The observations and reactions gathered from our research with VCBs and banks and our experience with regulators suggest that there are several areas in which each of the parties involved might take actions to improve the number of and extent to which VCBs are banked consistent with regulatory expectations. These observations follow below.

Recommendations for VCBs and their Sponsors

The difficulties that VCBs face in obtaining banking services are significant. However, our examination reveals certain measures common to successful banking relationships that can be employed by a VCB in order to ensure a potential banker that the VCB is a viable customer.

  • Recordkeeping and Reporting. Banks are likely to scrutinize a VCB carefully. They will require extensive reporting and production of sensitive documents. VCBs should be prepared to share such documents with their banking partner and have systems in place to obtain records quickly for delivery to the requesting bank. Such documents and records might include governance documents, organizational charts, customer invoices, accounting records, audit records, records demonstrating compliance with AML requirements, customer transactions and identification and tax information. It will be important for VCBs to realize that a bank’s due diligence will be enhanced and ongoing after the relationship is established.
  • Strong Founder and Executive Team.
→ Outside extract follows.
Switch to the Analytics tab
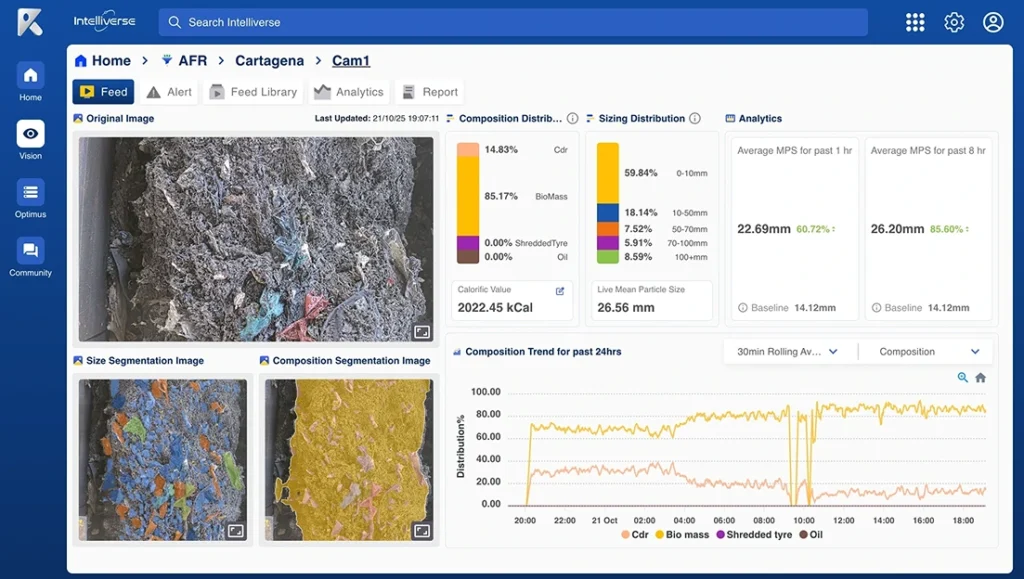Viewport: 1024px width, 579px height. [x=349, y=92]
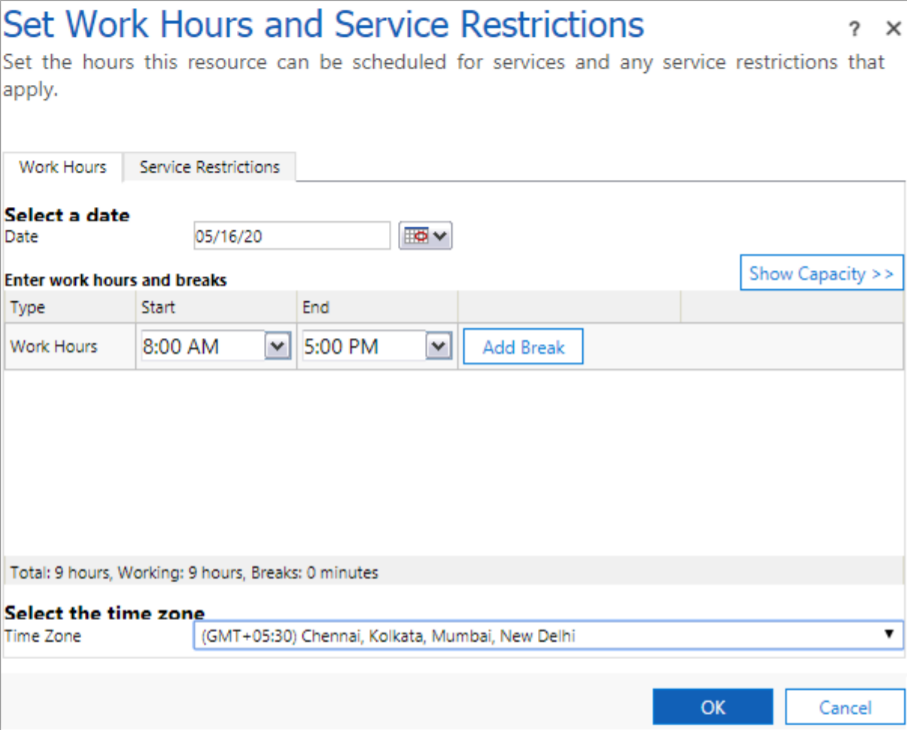
Task: Click the Start column header
Action: tap(216, 307)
Banks look to the strength of a VCB’s board and executives to gauge whether to accept a VCB as a client. Executives with strong track records of compliance in regulated industries are viewed favorably. Investors with reputable track records are also viewed favorably as banks may view such investors as having performed appropriate due diligence, including regulatory due diligence, on a VCB. External advisers, such as in the form of an advisory board, may also bolster the executive team for this purpose.
  • Prepare for a Lengthy Diligence Process. VCBs should prepare well in advance of applying for a bank account. The process from approaching a bank, submitting materials, interviewing with the bank and finally obtaining a bank account may take between six to twelve months. Start-up firms looking to establish accounts should thus establish a bank account as an early activity. Mature firms expanding product offerings should seek to obtain broader banking services or secondary and tertiary accounts early in their expansion efforts.
  • Invest in Regulatory Compliance. Start-up firms will have various costs to consider and many have decided to spend as little as possible on compliance. Banks will scrutinize the resources allocated to compliance. Spending sufficiently on compliance resources is an essential aspect of obtaining bank accounts that will be necessary to function and operate. Banks by tradition view external legal and consulting experts favorably, so VCBs should consider bolstering resources with such external advisers. Banks also expect VCB employees to receive appropriate training, especially in key areas such as anti-money laundering.
  • Clarity in Regulatory Structure. Before approaching a bank a VCB should have a clear understanding of, and be prepared to explain, how it is regulated. A bank will want to know what regulatory bodies a VCB is subject to, whether a VCB has obtained all necessary regulatory licenses, registrations or approvals, and in general, that a VCB understands and respects the regulatory limitations that it operates within. Banks will deny services to VCBs that create opaque structures that evade regulation or that banks do not understand. A VCB would do well to prepare a summary description of its regulatory obligations, on a state, federal and potentially international level for discussion with potential banking partners.
  • Demonstrate Solvency as a Going Concern. Banks are reluctant to take on customers that may become insolvent as it causes serious administrative and claims issues. As many VCBs are still in their start-up and growth phases, it is important to demonstrate to a prospective banking partner that the VCB is solvent, has a strong business plan and is not likely to go bankrupt.
  • Proactive Regulatory Engagement. Finally, in order to overcome some of the negative preconceptions that the uninformed may have regarding their businesses, VCBs and industry groups, such as Coin Center, should be proactive in their outreach and engagement with regulators at the federal and state levels. Outreach should focus on the lawful and responsible operations of VCBs and the potential uses of their new technologies. This type of ongoing engagement may reduce apprehensions among supervisory authorities that may unduly discourage banks from doing business with VCBs.

Recommendations for Banks

The following are recommendations banks may wish to consider as VCBs continue to receive capital funding, grow their operations and seek more and deeper banking relationships.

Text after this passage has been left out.